▶

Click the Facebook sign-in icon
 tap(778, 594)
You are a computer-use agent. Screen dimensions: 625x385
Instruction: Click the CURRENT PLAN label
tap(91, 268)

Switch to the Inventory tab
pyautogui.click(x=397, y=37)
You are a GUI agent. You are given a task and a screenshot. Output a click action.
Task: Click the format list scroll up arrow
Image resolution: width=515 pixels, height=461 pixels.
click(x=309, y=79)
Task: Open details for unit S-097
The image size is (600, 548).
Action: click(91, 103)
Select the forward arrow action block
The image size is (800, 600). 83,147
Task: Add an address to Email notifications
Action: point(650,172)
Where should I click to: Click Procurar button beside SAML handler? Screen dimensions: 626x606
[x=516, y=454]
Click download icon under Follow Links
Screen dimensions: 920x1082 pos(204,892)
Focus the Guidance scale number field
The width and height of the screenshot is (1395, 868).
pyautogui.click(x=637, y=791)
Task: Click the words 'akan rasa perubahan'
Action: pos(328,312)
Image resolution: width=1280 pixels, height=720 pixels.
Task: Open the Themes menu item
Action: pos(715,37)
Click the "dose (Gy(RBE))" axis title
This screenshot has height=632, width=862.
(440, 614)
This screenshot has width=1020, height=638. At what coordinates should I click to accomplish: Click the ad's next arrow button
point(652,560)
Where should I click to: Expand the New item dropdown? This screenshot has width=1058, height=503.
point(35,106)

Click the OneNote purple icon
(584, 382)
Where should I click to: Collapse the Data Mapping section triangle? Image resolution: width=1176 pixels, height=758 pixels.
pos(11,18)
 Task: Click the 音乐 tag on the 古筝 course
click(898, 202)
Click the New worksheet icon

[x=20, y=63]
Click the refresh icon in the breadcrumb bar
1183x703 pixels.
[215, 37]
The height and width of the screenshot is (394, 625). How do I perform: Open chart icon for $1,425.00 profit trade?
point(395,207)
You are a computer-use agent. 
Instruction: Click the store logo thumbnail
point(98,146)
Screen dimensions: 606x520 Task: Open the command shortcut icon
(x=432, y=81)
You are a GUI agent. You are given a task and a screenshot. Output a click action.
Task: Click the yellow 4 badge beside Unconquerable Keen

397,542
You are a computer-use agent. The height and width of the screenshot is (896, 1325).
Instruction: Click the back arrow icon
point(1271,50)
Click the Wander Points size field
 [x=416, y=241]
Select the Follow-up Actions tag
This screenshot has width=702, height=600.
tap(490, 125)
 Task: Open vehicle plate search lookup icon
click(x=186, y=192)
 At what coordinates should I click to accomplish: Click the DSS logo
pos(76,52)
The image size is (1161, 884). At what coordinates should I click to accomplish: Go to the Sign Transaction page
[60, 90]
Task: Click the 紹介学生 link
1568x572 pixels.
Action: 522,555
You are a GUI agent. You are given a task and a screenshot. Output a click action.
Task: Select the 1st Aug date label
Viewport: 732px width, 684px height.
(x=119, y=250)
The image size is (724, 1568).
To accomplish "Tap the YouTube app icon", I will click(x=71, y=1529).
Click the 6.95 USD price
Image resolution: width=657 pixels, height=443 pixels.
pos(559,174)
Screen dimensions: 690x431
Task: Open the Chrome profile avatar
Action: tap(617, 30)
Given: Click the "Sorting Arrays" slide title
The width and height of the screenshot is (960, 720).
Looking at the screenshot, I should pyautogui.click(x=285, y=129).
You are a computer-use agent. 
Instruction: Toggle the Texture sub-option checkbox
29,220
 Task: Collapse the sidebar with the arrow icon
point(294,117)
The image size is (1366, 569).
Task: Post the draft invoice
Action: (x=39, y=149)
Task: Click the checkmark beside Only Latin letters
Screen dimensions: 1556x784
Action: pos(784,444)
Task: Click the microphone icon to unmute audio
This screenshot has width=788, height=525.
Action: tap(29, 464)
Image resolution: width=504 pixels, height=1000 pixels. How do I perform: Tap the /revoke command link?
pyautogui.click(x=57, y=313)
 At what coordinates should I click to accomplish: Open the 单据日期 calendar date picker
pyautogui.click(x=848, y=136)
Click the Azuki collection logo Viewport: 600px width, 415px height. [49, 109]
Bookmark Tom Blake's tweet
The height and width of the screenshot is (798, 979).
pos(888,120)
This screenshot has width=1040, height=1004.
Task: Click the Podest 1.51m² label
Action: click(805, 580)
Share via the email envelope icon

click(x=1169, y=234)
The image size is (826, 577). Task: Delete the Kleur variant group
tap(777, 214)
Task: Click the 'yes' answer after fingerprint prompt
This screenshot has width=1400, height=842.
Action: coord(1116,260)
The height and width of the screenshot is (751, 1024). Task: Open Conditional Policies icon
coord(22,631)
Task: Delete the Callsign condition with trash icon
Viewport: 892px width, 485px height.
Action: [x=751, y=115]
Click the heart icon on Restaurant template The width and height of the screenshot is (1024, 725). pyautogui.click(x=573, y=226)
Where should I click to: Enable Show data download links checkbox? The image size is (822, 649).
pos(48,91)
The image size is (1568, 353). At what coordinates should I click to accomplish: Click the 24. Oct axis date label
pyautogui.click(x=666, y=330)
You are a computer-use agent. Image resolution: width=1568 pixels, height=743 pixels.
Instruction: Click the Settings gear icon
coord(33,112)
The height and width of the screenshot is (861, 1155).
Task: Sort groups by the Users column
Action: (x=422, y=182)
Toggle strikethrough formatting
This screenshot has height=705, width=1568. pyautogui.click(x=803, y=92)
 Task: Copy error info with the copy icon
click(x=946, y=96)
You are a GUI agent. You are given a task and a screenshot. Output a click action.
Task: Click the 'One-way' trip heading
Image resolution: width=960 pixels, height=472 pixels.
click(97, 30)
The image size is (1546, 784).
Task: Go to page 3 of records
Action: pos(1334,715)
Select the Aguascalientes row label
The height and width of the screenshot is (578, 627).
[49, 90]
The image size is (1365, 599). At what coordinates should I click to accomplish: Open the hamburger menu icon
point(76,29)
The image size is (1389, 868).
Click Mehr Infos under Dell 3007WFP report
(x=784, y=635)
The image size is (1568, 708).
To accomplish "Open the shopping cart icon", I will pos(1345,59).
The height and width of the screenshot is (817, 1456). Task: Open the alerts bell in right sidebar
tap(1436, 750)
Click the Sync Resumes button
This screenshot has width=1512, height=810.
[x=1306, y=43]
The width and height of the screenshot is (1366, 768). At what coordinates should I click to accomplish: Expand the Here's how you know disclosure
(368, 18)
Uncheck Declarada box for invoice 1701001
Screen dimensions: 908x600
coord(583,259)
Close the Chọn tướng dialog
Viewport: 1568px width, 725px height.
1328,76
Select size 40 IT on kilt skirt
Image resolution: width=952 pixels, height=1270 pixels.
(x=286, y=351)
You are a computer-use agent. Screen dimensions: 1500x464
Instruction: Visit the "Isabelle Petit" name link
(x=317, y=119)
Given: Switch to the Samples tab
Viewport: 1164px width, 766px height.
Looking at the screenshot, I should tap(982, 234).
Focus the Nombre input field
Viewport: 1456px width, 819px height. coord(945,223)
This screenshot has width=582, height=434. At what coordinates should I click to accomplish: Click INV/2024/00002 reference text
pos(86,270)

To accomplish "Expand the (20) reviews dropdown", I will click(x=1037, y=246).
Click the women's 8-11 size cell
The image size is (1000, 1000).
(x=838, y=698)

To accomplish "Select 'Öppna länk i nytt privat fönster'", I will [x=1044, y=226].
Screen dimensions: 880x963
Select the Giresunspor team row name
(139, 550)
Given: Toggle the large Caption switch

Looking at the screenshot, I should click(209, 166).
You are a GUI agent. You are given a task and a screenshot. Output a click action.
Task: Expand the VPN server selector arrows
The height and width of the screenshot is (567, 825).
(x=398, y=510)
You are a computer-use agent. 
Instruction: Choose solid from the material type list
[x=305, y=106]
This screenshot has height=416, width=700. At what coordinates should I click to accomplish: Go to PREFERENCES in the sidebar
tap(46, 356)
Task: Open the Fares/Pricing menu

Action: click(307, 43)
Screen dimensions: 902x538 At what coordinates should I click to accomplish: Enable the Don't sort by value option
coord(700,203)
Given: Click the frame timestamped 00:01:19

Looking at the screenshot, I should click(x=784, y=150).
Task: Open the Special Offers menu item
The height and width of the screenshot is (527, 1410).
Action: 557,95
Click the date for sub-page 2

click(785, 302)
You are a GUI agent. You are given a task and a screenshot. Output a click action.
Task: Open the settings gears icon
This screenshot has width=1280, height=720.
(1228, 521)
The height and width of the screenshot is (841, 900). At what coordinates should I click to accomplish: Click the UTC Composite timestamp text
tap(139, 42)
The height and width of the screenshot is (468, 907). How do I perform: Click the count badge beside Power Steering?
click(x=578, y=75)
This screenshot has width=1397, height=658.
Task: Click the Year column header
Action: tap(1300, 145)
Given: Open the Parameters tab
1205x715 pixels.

◀

◆ Exercise task:
Write out everything in the listing above, from the line containing "Task: Click the 紹介学生 link" down to the line containing "will click(x=71, y=1529).", as a JSON list of strings. Include both of those lines, give one string per line, and skip any blank lines.

◆ Reply:
[
  "Task: Click the 紹介学生 link",
  "1568x572 pixels.",
  "Action: 522,555",
  "You are a GUI agent. You are given a task and a screenshot. Output a click action.",
  "Task: Select the 1st Aug date label",
  "Viewport: 732px width, 684px height.",
  "(x=119, y=250)",
  "The image size is (724, 1568).",
  "To accomplish \"Tap the YouTube app icon\", I will click(x=71, y=1529)."
]